— Start of DOCUMENT PASSAGE —

Monday, July 19, 2010

Speculation in Food Prices Murders Millions

Cocoa prices have risen 150% in the past 18 months and its not due to a genuine shortage.  It is due to a manufactured shortage though, as hedge funds and banks have waded in to the commodities markets according to reports. Speculators on coffee and chocolate prices  are the cause for the price increases and its not only the consumer that suffers, but the farmers that produce the cocoa beans are not benefiting either.
Deborah Doane, director of the World Development Movement, says that  "Investment banks, like Goldman Sachs, are making huge profits by gambling on the price of everyday foods. But this is leaving people in the UK out of pocket, and risks the poorest people in the world starving." She claims Goldman made some $1 billion in profit from this sort of speculative activity citing the company's own figures.*  The finance firm denies it of course but this is the same bunch we wrote about yesterday who have just paid a $550 million fine for being lying cheating scoundrels, what the capitalists refer to as providing "incomplete information."

According to the Financial Times, a London based Hedge Fund,  Armajaro purchased 240,100 tons of cocoa which is about 7% of global output. The economies of entire nations can be destroyed by these traders and speculators in everything from the food we eat to the money used to purchase it. The attacks on the World Trade Center pale in their significance when compared to the murder and mayhem the actions of these coupon clippers leave in their wake. The effects of this sort of activity on farmers and the economies of countries like the Ivory coast is devastating.

Charities like the WDM are calling for regulation of the commodities markets but this is a utopian idea.  The capitalist state will not prevent private capital from acting as it should, it never has and never will.  It is the right of capital and capitalists to speculate on food if they so wish.  This Financial activity is necessary to them as the productive forces are too damn productive, capitalism produces more than can be bought back.

— End of DOCUMENT PASSAGE —
— Start of DATA RECORDS —

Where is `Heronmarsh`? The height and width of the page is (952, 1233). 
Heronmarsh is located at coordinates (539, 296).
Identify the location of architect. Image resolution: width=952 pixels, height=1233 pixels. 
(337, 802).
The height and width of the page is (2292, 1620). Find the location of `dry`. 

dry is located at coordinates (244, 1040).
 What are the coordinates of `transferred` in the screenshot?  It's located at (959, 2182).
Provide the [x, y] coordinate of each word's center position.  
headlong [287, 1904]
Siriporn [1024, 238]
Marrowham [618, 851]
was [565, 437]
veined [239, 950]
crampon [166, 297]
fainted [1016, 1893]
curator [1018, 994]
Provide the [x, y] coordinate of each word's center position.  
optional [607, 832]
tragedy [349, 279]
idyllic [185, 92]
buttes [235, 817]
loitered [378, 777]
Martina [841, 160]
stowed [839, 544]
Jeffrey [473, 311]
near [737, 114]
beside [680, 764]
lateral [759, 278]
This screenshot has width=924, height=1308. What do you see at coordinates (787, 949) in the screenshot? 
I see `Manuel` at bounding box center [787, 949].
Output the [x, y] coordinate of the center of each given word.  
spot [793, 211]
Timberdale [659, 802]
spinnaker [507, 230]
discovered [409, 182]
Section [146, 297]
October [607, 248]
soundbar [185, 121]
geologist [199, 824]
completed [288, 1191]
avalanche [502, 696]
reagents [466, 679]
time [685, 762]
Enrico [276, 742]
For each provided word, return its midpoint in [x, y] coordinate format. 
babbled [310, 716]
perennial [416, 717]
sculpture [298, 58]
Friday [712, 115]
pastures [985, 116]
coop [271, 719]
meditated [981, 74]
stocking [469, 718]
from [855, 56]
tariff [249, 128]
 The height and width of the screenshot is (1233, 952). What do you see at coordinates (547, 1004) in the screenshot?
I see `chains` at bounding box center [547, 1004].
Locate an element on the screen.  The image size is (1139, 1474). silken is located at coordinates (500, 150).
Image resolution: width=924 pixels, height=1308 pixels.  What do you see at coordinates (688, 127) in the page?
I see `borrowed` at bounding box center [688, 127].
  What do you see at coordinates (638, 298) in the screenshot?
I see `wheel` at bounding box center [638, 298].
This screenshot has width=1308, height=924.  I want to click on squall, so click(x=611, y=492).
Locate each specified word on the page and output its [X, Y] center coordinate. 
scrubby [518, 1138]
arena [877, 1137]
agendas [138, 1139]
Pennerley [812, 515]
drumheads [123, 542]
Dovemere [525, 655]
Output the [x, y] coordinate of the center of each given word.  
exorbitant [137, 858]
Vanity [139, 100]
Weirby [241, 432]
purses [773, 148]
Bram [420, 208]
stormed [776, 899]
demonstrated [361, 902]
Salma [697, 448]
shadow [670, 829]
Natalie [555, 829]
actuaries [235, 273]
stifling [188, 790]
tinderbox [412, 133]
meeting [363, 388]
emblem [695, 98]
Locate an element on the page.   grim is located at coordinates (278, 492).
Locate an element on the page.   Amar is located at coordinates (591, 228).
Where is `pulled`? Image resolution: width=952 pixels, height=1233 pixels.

— End of DATA RECORDS —

▸ WHAT TO WORK ON:
[1] Write out everything in the post on food speculation from "Monday, July 19, 2010" down to "not benefiting either.".
[2] Translate this sentence from the post on food speculation into Spanish: "According to the Financial Times, a London based Hedge Fund, Armajaro purchased 240,100 tons of cocoa which is about 7% of global output."
[3] Recast the paragraph of the post on food speculation that begins "Charities like the WDM are calling" as a bulleted list that keeps its main points.
The listing has no connection to the post on food speculation.

▸ TASK RESULTS:
[1]
Monday, July 19, 2010

Speculation in Food Prices Murders Millions

Cocoa prices have risen 150% in the past 18 months and its not due to a genuine shortage.  It is due to a manufactured shortage though, as hedge funds and banks have waded in to the commodities markets according to reports. Speculators on coffee and chocolate prices  are the cause for the price increases and its not only the consumer that suffers, but the farmers that produce the cocoa beans are not benefiting either.

[2] Según el Financial Times, un fondo de cobertura con sede en Londres, Armajaro, compró 240.100 toneladas de cacao, lo que equivale a aproximadamente el 7 % de la producción mundial.

[3]
- Charities such as the WDM are calling for regulation of the commodities markets, which the post calls a utopian idea.
- The capitalist state will not prevent private capital from acting as it does. It never has and never will.
- Capital and capitalists have the right to speculate on food if they wish.
- This financial activity is necessary to them because the productive forces are too productive: capitalism produces more than can be bought back.